### Material shown
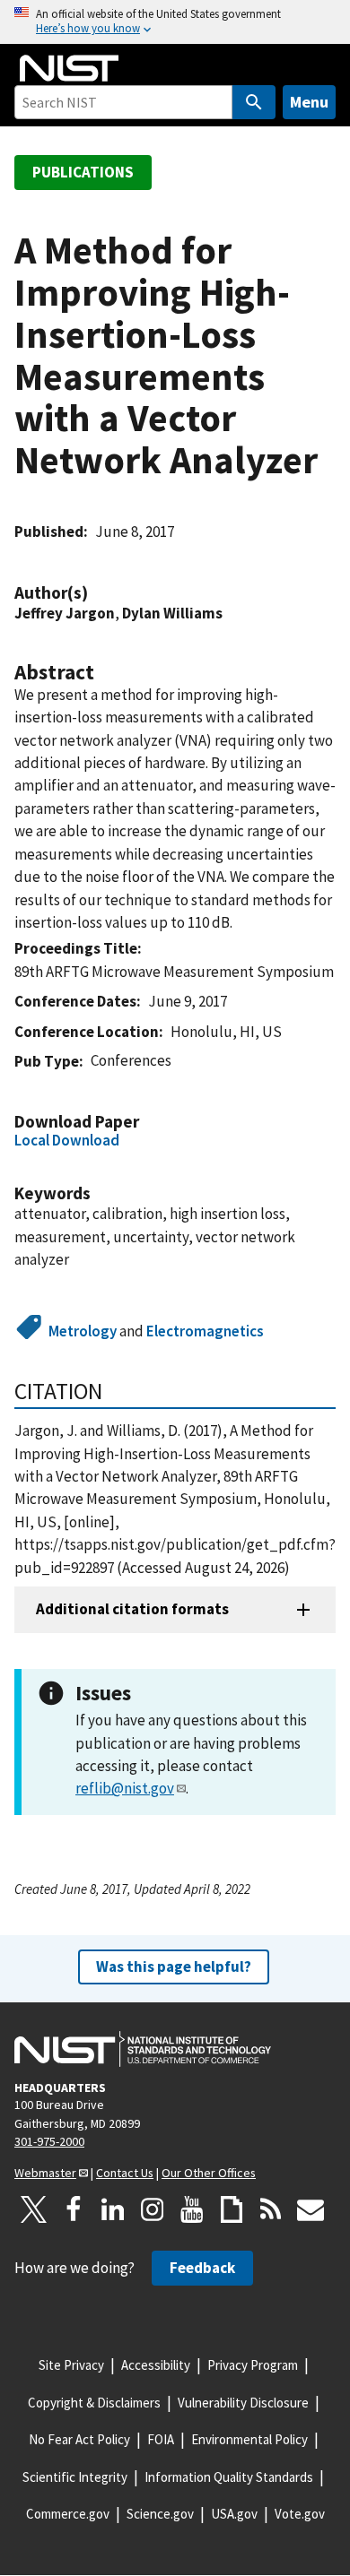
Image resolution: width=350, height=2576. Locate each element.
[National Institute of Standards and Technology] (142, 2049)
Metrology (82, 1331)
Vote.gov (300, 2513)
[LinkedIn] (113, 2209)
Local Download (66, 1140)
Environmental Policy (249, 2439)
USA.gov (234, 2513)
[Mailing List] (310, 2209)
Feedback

### About this exercise
Nothing should appear in the answer except the lines from the one containing "Local Download (66, 1140)" to the end of the data above, reproduced exactly.

### Solution for this problem
Local Download (66, 1140)
Environmental Policy (249, 2439)
USA.gov (234, 2513)
[Mailing List] (310, 2209)
Feedback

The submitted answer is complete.